**WHAT NEEDS TO BE DONE:**
Rescale the entries from the line containing "636x358 pixels." through the line containing "pos(227,87)", inclusive, and write all of those lines out again with their requests. Multiply every coordinate in the answers by 0.25 and round each result to a whole number, with halves rounded up.

**GIVEN DATA:**
★ ★ ★
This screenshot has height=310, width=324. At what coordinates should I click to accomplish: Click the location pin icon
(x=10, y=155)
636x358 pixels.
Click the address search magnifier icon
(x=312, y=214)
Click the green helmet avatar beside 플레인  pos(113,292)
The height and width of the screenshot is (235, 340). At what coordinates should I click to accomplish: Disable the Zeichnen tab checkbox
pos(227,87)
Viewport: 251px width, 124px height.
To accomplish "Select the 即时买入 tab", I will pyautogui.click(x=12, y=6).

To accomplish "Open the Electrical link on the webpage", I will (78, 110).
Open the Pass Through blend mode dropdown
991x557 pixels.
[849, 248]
★ ★ ★
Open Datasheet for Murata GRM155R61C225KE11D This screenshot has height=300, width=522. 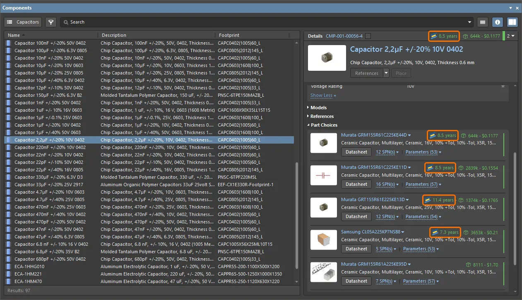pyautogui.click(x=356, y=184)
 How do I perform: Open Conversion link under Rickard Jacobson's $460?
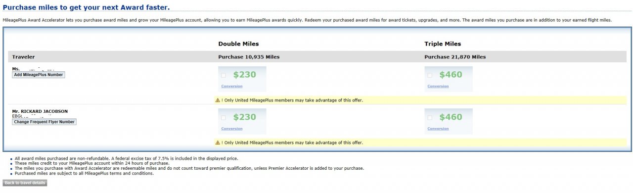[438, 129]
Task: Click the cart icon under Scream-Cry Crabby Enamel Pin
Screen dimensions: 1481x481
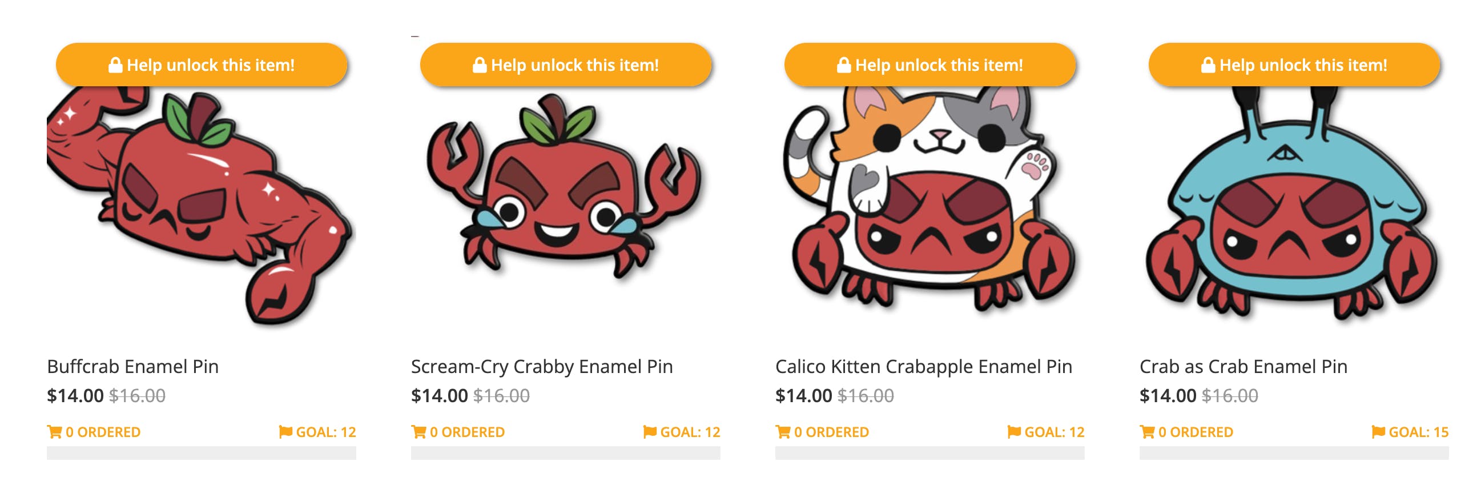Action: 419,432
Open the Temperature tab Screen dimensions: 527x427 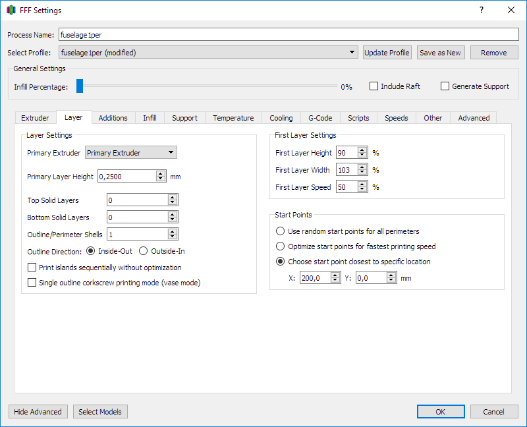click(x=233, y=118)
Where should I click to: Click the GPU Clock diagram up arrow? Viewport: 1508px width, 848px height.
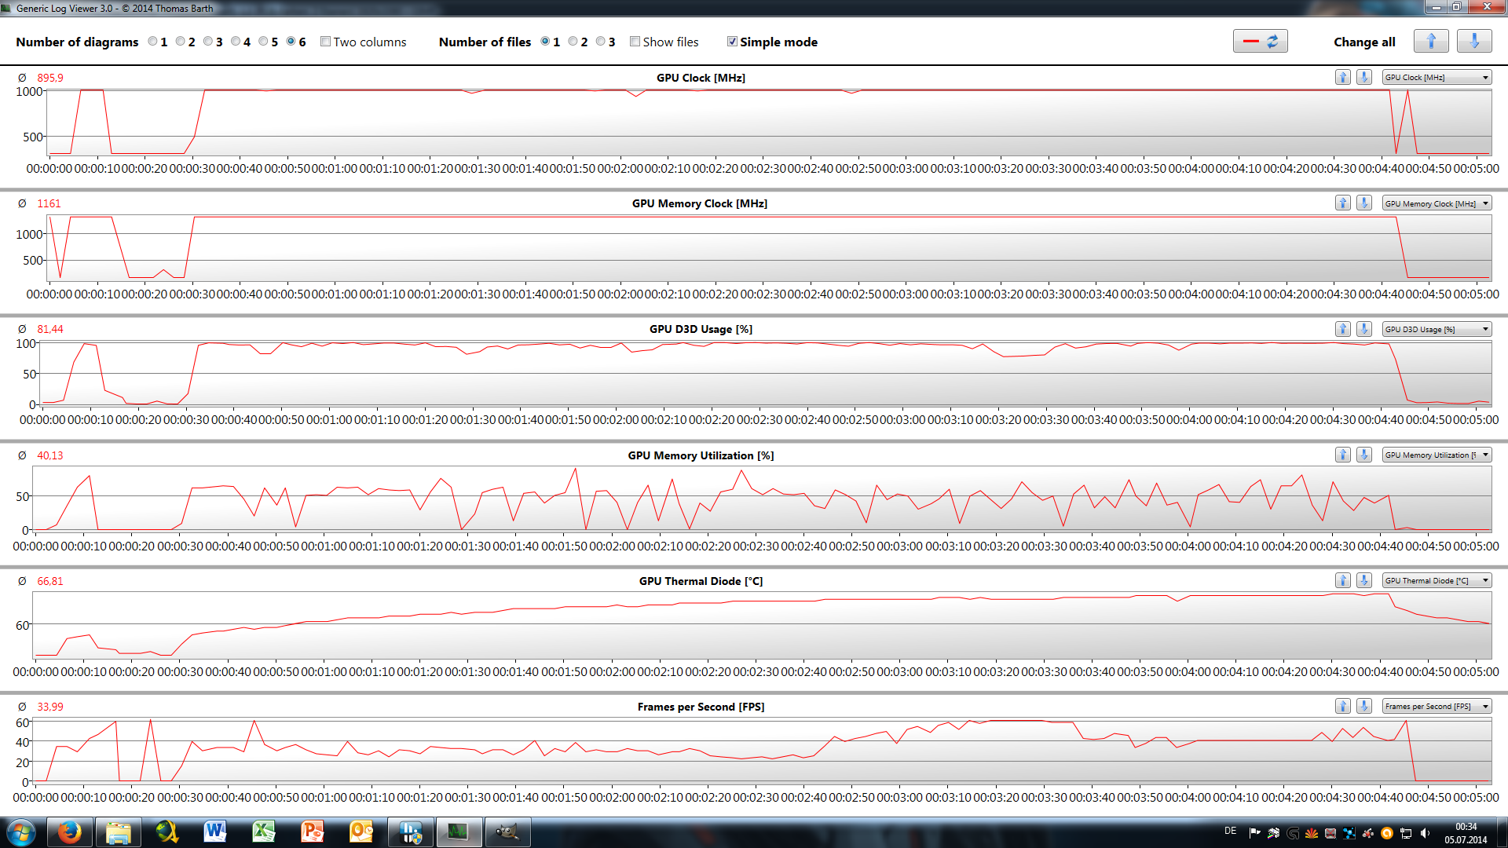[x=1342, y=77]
★ ★ ★
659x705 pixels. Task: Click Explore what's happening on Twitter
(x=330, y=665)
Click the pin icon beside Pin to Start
★ ★ ★
**TASK OUTPUT:**
636x358 pixels.
Click the address search magnifier icon
(x=78, y=54)
Click the green helmet avatar beside 플레인  pos(28,73)
The height and width of the screenshot is (235, 340). At what coordinates should I click to accomplish: Disable the Zeichnen tab checkbox
pos(57,22)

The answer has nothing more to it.